Not Even Wrong #1: What Ever Happened to Chicken Fat?

by Jackson Arn

Writing seriously about comedy is a thankless challenge. Only an idiot, or somebody who’s used to thankless challenges because he’s a freelance critic, would bother. The risks are high, the rewards low. Overanalyze your subject and you’ll kill it. Treat it too indulgently and you’re left with a jumble of second-hand bits. Clearly, jokes say something important about the society that laughs at them, but woe to the writer who takes them too literally or too earnestly. They are, after all, jokes.

Sometimes, comedy changes so profoundly that it’s worth risking some kind of grand, straight-faced interpretation. And mainstream American comedy has changed profoundly in the last thirty-ish years. It’s gotten thinner, lighter, you could almost say healthier. The style of humor that nourished America for decades has dried up—it’s still possible to find it if you know what to look for, but it’s become the exception where it used to be the rule. To put it another way: comedy has been drained of chicken fat. Where did it go?

If my subject is chicken fat, I have to start with Mad Magazine. No humor source—not SNL, not Carson, not Lenny Bruce—had as much influence on America in the back half of the 20th century. This is impossible to prove, and almost certainly true. Mad was founded in 1952 and lasted until 2019, when it announced it would stop printing new material. At its peak it had two million subscribers. It made its reputation poking fun at McCarthy and Khrushchev and lasted long enough to take on Trump and Putin.

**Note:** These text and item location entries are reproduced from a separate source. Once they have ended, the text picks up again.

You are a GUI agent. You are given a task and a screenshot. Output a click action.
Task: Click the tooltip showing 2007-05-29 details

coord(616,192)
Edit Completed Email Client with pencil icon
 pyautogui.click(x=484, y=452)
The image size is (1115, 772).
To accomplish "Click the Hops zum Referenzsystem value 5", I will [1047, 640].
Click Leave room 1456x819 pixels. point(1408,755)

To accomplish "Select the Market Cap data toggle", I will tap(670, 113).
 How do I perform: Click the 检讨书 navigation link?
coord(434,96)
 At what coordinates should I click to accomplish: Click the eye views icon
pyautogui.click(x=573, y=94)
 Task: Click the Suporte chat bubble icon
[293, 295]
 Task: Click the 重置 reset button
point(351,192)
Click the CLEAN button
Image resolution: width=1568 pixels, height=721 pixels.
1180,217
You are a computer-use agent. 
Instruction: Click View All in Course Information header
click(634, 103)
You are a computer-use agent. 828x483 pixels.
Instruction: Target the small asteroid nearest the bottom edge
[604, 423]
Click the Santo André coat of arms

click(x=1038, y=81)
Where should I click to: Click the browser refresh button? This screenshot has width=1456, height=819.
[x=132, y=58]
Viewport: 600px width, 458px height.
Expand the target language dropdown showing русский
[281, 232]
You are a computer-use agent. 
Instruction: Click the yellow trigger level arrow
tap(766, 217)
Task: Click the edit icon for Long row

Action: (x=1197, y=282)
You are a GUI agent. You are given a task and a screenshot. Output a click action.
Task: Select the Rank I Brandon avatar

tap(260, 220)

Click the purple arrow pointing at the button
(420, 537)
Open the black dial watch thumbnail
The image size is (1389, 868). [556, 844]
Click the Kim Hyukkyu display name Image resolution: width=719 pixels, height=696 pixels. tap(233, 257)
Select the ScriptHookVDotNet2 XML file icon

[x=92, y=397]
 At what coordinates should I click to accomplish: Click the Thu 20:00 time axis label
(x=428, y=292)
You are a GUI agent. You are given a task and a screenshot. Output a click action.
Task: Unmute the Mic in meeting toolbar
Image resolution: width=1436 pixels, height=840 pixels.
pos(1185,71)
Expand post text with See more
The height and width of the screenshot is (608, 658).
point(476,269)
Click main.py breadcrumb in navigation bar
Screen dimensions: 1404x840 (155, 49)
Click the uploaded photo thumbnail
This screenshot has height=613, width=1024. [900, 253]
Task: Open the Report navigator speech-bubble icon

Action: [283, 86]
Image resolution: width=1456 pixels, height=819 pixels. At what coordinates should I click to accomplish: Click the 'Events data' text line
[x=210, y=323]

Unlike Lenny Bruce’s standup or The Tonight Show ca. 1962, early issues of Mad are still laugh-out-loud funny. Their style of humor is familiar but unnerving—you have the sense of sampling a potent, not entirely pleasurable drug that you’ve otherwise only tasted in watered-down forms. In a 1954 feature called “Restaurant!”, the splash includes a couple dozen rubbery bodies squishing against each other like blobs of color in a lava lamp. The title is the only simple part—there’s nowhere in “Restaurant!” to rest your eyes. Every square inch is lousy with stuff: hieroglyphics; a pair of kids slugging it out; a tower of dishes that’s about to fall over; more gaping, black mouths than you’ll find this side of Francis Bacon; an orangutan.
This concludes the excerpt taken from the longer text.